Give back the entire listing below, unaltered.

# [Record extracts]
○ ○ ○
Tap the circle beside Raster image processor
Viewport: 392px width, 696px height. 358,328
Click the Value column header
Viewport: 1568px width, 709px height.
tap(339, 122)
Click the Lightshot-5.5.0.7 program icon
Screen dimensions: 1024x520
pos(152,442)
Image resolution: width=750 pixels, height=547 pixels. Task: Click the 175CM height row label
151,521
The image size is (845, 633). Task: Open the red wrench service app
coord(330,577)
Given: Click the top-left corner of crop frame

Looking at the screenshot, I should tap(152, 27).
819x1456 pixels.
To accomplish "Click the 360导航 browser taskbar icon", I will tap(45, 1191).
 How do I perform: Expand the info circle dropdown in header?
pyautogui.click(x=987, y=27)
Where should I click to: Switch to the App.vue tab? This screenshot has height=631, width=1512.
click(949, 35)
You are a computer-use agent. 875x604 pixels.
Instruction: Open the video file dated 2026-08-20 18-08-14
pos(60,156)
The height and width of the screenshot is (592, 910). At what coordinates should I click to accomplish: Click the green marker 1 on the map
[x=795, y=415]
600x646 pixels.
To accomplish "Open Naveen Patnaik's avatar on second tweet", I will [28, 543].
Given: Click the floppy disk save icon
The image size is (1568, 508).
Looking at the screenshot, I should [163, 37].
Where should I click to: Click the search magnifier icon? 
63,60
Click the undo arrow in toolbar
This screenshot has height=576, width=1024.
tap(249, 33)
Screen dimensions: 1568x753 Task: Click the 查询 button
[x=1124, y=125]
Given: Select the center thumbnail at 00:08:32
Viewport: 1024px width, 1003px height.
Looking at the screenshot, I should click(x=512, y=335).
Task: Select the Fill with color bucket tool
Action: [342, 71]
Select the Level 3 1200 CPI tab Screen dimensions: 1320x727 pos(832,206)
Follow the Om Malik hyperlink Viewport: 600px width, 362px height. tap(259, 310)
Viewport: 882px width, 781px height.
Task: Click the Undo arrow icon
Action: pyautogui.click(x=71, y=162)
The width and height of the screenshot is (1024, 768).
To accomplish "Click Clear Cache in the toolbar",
○ ○ ○
# [Task output]
Tap the circle beside Raster image processor
Viewport: 392px width, 696px height. 358,328
Click the Value column header
Viewport: 1568px width, 709px height.
tap(339, 122)
Click the Lightshot-5.5.0.7 program icon
Screen dimensions: 1024x520
pos(152,442)
Image resolution: width=750 pixels, height=547 pixels. Task: Click the 175CM height row label
151,521
The image size is (845, 633). Task: Open the red wrench service app
coord(330,577)
Given: Click the top-left corner of crop frame

Looking at the screenshot, I should tap(152, 27).
819x1456 pixels.
To accomplish "Click the 360导航 browser taskbar icon", I will tap(45, 1191).
 How do I perform: Expand the info circle dropdown in header?
pyautogui.click(x=987, y=27)
Where should I click to: Switch to the App.vue tab? This screenshot has height=631, width=1512.
click(949, 35)
You are a computer-use agent. 875x604 pixels.
Instruction: Open the video file dated 2026-08-20 18-08-14
pos(60,156)
The height and width of the screenshot is (592, 910). At what coordinates should I click to accomplish: Click the green marker 1 on the map
[x=795, y=415]
600x646 pixels.
To accomplish "Open Naveen Patnaik's avatar on second tweet", I will [28, 543].
Given: Click the floppy disk save icon
The image size is (1568, 508).
Looking at the screenshot, I should [163, 37].
Where should I click to: Click the search magnifier icon? 
63,60
Click the undo arrow in toolbar
This screenshot has height=576, width=1024.
tap(249, 33)
Screen dimensions: 1568x753 Task: Click the 查询 button
[x=1124, y=125]
Given: Select the center thumbnail at 00:08:32
Viewport: 1024px width, 1003px height.
Looking at the screenshot, I should click(x=512, y=335).
Task: Select the Fill with color bucket tool
Action: [342, 71]
Select the Level 3 1200 CPI tab Screen dimensions: 1320x727 pos(832,206)
Follow the Om Malik hyperlink Viewport: 600px width, 362px height. tap(259, 310)
Viewport: 882px width, 781px height.
Task: Click the Undo arrow icon
Action: pyautogui.click(x=71, y=162)
The width and height of the screenshot is (1024, 768).
To accomplish "Click Clear Cache in the toolbar",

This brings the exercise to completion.